Alguns podem dizer que é exagero meu, que ninguém fez um livro desse para perpetuar o racismo. Ao que eu respondo, pode não ter consciência do racismo aí presente, mas este é o efeito social e imaginário gerado. Portanto, é preciso letramento e consciência racial na produção, na curadoria e na mediação dos livros.

O segundo livro é o Aqui e Aqui, de Caio Zero. Nesta obra recém-publicada pela editora Mostarda, acompanhamos um menino em uma aventura de investigação. Ele quer saber por que ele dorme em uma casa e acorda em outra. O leitor o acompanha no teste de várias hipóteses: portal de teletransporte, ser sonâmbulo e alienígenas.

Enquanto procura, ele apronta muito pela casa, irritando a mãe, a qual aparece pouco, discretamente; na maior parte do tempo ele está sozinho. O único irmão é adolescente e só dorme. O leitor percebe, por meio da ilustração, que a casa do menino fica em um bairro de classe baixa, mas as casas são aconchegantes e ele tem tudo o que precisa para viver, carinho, alimentação, livros, cachorro, plantas, etc. Mas ele não sabe por que dorme em uma casa e acorda na outra.

Direto do Instagram: Princípios da escola quilombola e a educação antirracista

Até que ele resolve ficar acordado a noite toda e ver o que de fato acontece. Com os olhinhos semicerrados, ele testemunha o esforço de sua mãe em não acordá-lo, enquanto o leva para a casa da vizinha amiga para poder ir trabalhar.

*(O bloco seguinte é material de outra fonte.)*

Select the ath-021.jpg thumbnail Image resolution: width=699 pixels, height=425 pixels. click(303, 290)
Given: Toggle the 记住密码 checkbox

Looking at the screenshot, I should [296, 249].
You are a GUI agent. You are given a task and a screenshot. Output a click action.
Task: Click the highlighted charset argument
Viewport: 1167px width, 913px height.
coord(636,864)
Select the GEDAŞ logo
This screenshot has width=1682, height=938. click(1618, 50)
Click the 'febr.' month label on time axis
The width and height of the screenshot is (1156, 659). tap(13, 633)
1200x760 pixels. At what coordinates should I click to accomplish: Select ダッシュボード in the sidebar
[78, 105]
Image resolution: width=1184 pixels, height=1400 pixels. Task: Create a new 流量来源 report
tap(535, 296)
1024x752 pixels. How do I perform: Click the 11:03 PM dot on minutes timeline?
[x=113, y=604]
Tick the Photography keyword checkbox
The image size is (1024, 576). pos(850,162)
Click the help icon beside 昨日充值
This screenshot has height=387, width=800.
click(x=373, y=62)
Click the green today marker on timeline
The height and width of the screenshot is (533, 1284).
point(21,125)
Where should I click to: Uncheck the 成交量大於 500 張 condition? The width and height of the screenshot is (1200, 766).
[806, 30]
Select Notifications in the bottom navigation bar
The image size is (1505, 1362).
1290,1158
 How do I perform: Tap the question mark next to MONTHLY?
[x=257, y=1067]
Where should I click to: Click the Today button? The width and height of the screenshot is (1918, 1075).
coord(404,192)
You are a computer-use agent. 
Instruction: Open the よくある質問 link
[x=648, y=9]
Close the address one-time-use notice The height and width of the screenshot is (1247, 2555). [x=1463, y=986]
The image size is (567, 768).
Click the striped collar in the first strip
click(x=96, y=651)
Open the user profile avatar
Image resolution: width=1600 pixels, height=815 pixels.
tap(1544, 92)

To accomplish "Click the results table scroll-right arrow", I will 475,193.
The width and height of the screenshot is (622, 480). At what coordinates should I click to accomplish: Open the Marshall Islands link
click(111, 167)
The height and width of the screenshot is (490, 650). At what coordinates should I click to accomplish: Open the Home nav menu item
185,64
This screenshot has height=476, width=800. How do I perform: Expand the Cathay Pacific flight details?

Nem uma palavra sobre “questão racial”, mas todas as personagens são negras, o que por si só já é importante para a representatividade da pessoa/criança negra. No entanto, parece, que o mais disruptivo é a quebra de paradigmas com relação a pessoa/criança negra. O menino de Caio Zero é meigo, inteligente, curioso, fofissímo e está sempre em primeiro plano, com proporções que dão a impressão do tamanho real de uma criança de 4 anos de idade.

Ao contrário do modo clássico de como a criança negra é retratada, constantemente diminuta ou com corpo animalizado. O menino de Caio Zero tem um black power macio e sedoso que fica bem perto do leitor, que em algumas cenas sente vontade de estar com ele no colo desta mãe.

A imagem que o autor-ilustrador nos dá da maternagem compartilhada com a comunidade, que abraça e aconchega para lidar com as adversidades que a vida traz, é o abraço que sempre quero dar nas mães que têm (ainda) de enfrentar o racismo contra seus filhos.

E sim, muitas vezes o racismo vem no contexto escolar por meio de uma outra criança. Mas penso que ninguém nasce racista, mas torna-se um mediante o convívio com racistas e em uma sociedade racista. Portanto, cabe aos adultos formarem crianças antirracistas e a literatura infantil tem papel importante nessa ação. Sejamos conscientes disto.